Some hospitals dispose of masks, aprons, etc. together with household waste. According to the waste classification regulation, these, including disposable diapers and plaster casts, are not hazardous waste, but they are not household waste either. Non-hazardous medical waste can be disposed of through the waste disposal system if it has been used, but has been decontaminated by sterilization in the hospital itself and does not contain blood, secretions, or sharp objects.

And here comes the contradiction, because the plant in Sofia has the right to accept waste with code 180104 - socks, masks, aprons, plaster casts, disposable diapers, if they have been decontaminated, but this waste is not allowed to go to the separation plant, where people manually separate it. This type of waste must be landfilled and composted. However, the staff of some hospitals does not separate household waste from non-hazardous medical waste.

Needles, for example, are not autoclaved; they must be burned in an incinerator. Body parts also cannot be autoclaved; they must be burned directly. Cytostatics used in oncology departments, as well as expired drugs, must be burned. If waste containing body parts is thrown away in the household waste while still in the hospital, all this general waste will be transported to the plant.

There are two more serious problems - unscrupulous companies that do not treat the waste, but directly dispose of it, and the inefficient waste reporting system that no one controls.

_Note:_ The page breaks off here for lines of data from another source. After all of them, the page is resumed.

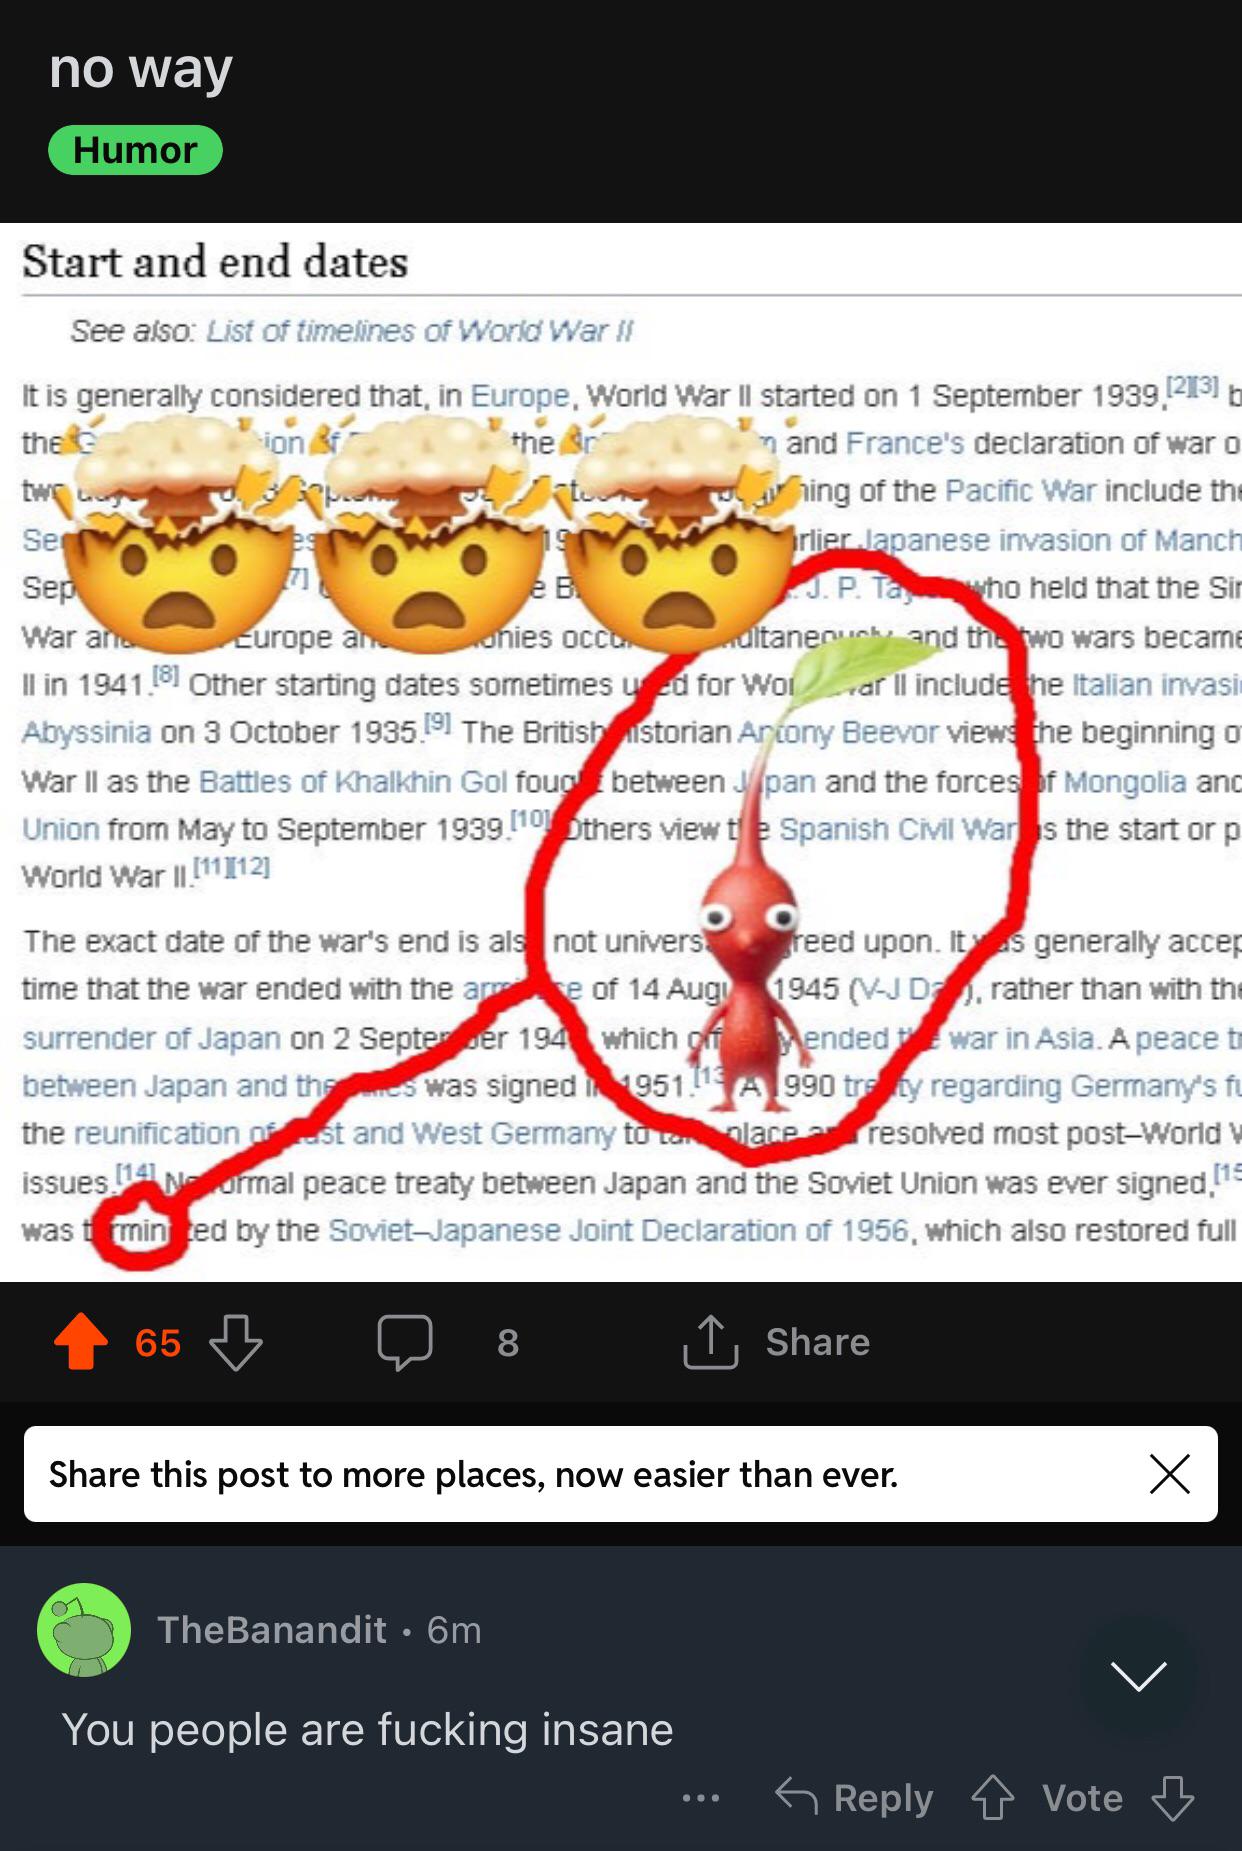Tap the 'no way' post title

pos(141,69)
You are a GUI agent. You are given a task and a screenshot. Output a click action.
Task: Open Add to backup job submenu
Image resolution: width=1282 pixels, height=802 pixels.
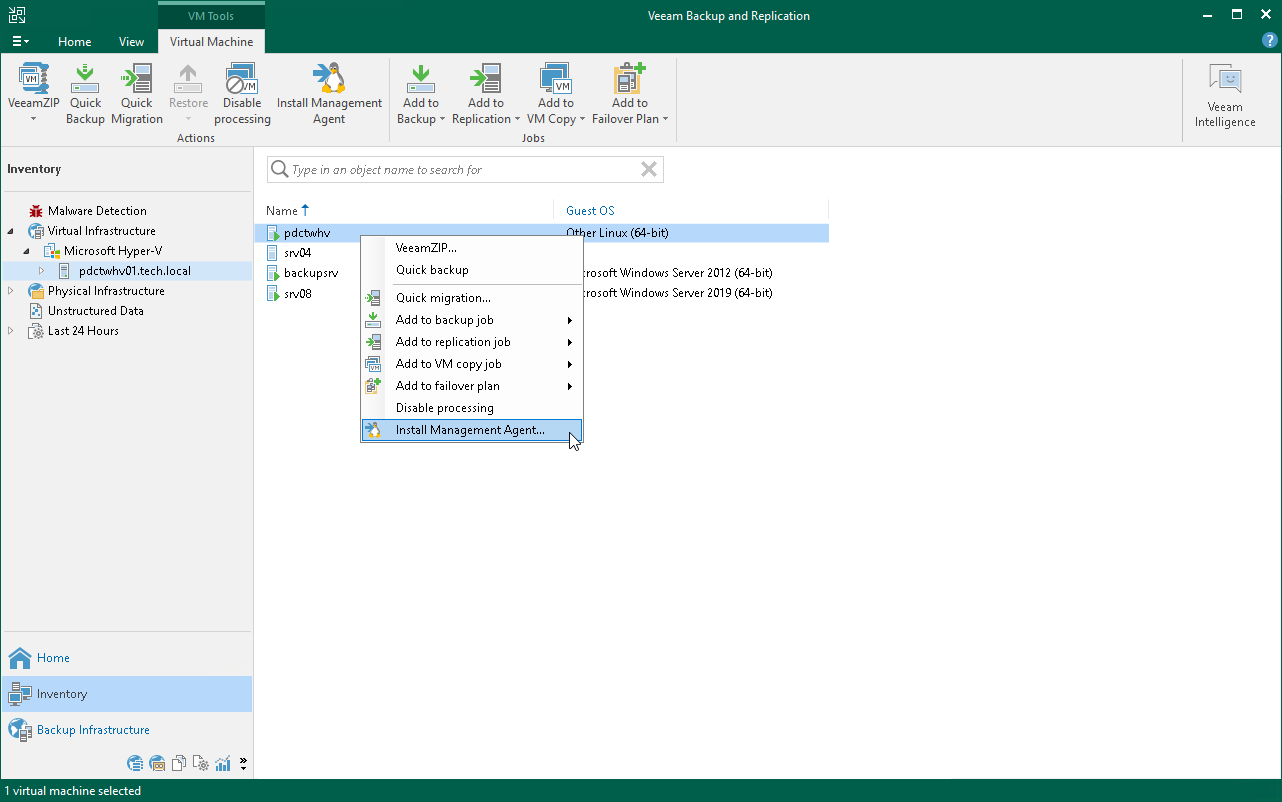[x=444, y=320]
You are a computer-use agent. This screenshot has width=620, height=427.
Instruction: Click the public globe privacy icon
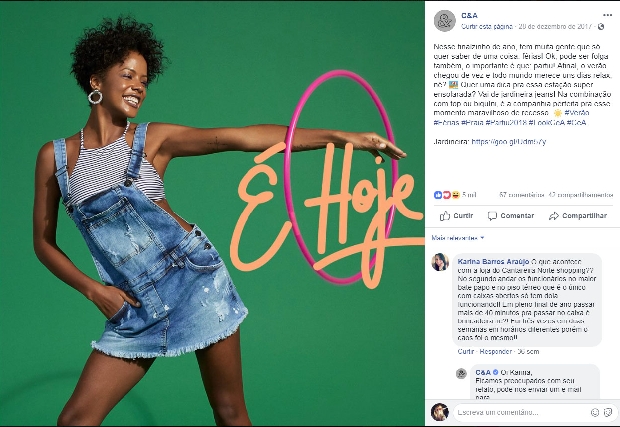[601, 26]
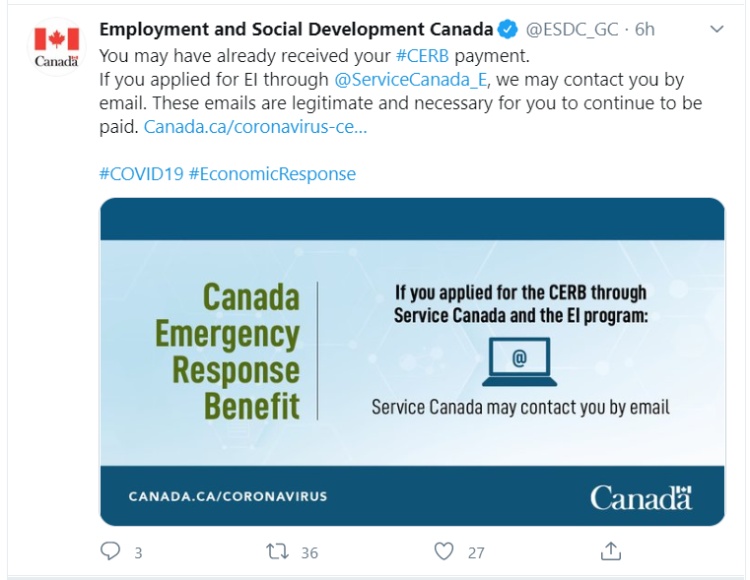Click the like count 27
This screenshot has width=750, height=580.
click(x=476, y=553)
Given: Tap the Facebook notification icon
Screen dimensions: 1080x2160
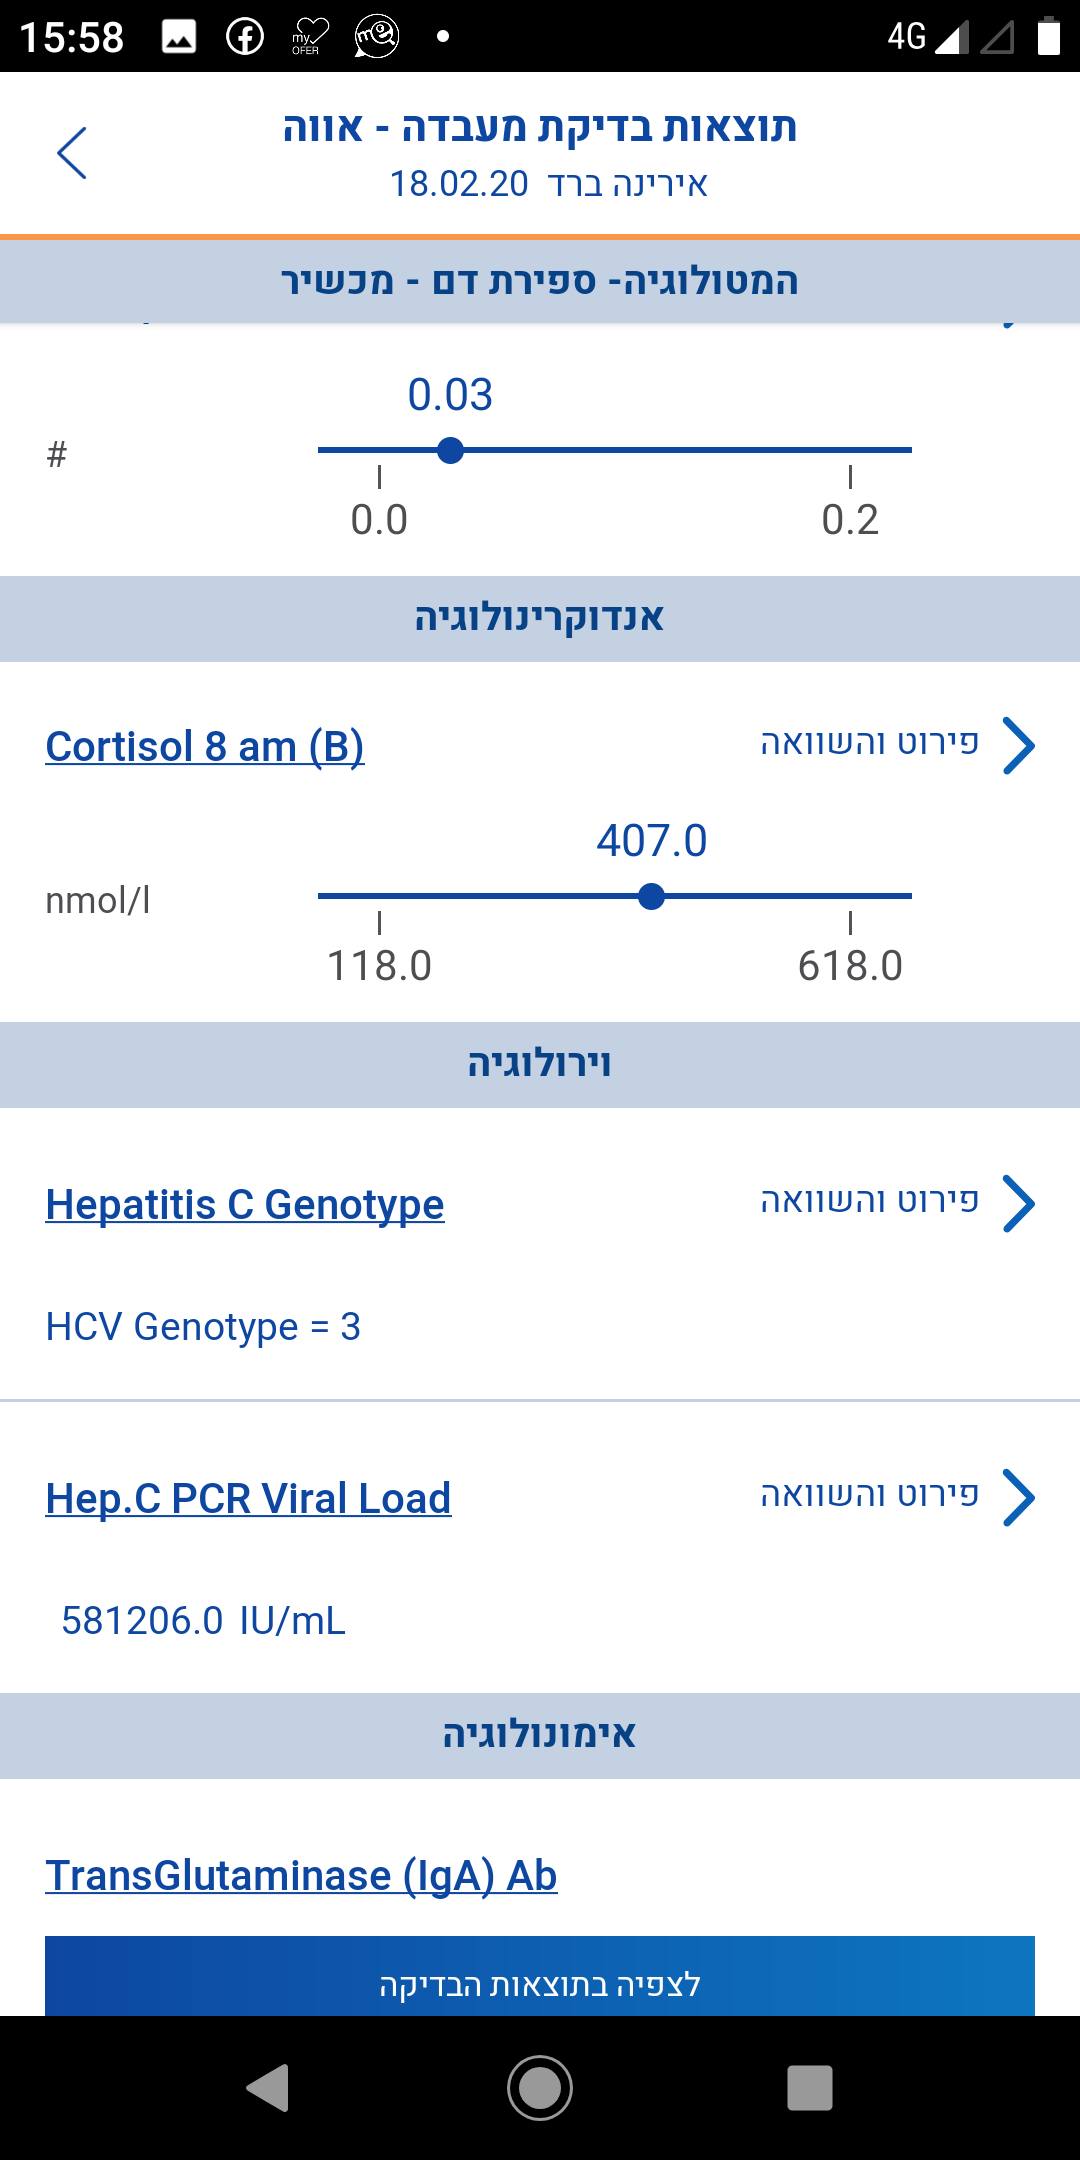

A big problem is the waste reporting system. It does not work well because it is based on the principle of “what I declare“. Or nothing may be declared. Simply, no one checks and compares the data and whether the declared in the documents correspond to the waste actually transported.

Unscrupulous companies
Of course, there are various companies transporting hazardous waste, and those operating autoclaves that do not treat the waste – do not sterilize it. Thus, the waste continues to be infectious in nature, and is dumped in a landfill. Control is divided between regional health inspectorates, which can only inspect the territory of hospitals, and regional environmental inspectorates, which inspect the final reception facilities. Somewhere along the way, however, things get confused. There is no control body to check whether the autoclave has worked as long as it declared, in order to take samples after sterilization to see if the infectious waste is disinfected.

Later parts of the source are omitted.